The fear monger takes every opportunity to put emphasis on "children" in order to evoke parental emotion in readers.

In the last example, the fear monger brings up feces in a conversation about food, provoking an involuntary disgust reaction on the part of the reader.

Fear tactic #3: Vicious circle.
... it's okay to eat arsenic, but dangerous to drink elderberry juice or raw milk.
... arsenic that's pooped out by the chickens gets consumed and concentrated in the tissues of cows.
The fear monger waves yarns that complete a vicious circle, or self-reinforcing narrative. In the first example above, this issue is tied together with other issues likely to cause an emotional reaction in the reader. The reader is assumed to also be outraged by the controversy over raw milk and elderberry juice. This triggers an emotional response on recall of that outrage, which suspends reason, and reinforces a narrow-minded, tribal mentality.

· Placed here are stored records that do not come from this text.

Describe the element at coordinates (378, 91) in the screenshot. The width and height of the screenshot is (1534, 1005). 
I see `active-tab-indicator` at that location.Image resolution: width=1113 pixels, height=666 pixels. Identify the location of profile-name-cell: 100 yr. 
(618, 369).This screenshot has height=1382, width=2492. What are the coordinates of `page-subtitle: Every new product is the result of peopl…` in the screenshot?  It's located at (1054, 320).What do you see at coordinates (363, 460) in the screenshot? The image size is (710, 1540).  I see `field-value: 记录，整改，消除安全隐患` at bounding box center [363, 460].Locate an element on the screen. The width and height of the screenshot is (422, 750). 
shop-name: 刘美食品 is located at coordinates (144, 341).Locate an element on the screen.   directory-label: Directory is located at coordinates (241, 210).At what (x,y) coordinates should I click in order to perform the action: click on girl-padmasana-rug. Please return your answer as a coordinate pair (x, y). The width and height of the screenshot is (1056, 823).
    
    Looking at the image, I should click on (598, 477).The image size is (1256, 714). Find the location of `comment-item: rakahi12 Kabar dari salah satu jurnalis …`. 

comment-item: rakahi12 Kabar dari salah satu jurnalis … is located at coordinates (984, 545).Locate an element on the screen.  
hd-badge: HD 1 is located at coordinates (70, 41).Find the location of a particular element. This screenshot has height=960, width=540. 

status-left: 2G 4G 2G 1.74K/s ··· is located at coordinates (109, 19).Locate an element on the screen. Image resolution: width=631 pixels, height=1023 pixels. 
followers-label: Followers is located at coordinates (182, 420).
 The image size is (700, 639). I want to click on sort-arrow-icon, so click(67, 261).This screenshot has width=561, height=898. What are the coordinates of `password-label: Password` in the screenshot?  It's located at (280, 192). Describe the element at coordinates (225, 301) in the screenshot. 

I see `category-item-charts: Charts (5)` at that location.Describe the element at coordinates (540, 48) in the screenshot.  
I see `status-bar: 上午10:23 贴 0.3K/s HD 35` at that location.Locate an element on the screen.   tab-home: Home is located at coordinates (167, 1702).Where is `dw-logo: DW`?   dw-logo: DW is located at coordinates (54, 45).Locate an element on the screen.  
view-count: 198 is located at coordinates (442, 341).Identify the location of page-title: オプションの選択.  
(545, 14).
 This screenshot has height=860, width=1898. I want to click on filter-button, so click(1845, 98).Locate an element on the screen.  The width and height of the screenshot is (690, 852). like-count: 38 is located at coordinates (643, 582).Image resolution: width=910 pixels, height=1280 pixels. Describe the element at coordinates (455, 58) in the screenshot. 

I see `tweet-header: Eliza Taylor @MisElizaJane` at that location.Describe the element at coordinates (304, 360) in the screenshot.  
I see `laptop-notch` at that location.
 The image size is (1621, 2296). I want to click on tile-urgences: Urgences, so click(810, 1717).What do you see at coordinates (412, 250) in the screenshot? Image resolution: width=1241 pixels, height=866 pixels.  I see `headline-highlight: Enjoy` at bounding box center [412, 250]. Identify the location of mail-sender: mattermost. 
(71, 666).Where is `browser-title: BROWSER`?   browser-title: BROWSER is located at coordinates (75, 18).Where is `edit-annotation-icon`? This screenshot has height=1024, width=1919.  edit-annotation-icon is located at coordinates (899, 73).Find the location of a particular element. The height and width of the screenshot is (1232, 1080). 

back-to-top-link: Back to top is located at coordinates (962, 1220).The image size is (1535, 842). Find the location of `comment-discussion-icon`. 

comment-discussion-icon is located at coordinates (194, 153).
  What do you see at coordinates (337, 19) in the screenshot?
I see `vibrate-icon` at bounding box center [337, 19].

In other words, the reader who has already jumped on the raw milk band wagon will be biased towards agreeing with the opinion of the fear monger, because the fear monger has used the other issue to gain trust of the reader.

The second narrative draws on unnamed fear of contamination from cow meat. This is a red herring, having nothing to do with the scientific question. But it serves the fear monger by engendering their misplaced trust among a broader range of their readership. Namely, those subconsciously triggered by mad cow disease, bovine growth hormone, etc.

Don't be fooled. Don't be scared. Be smart.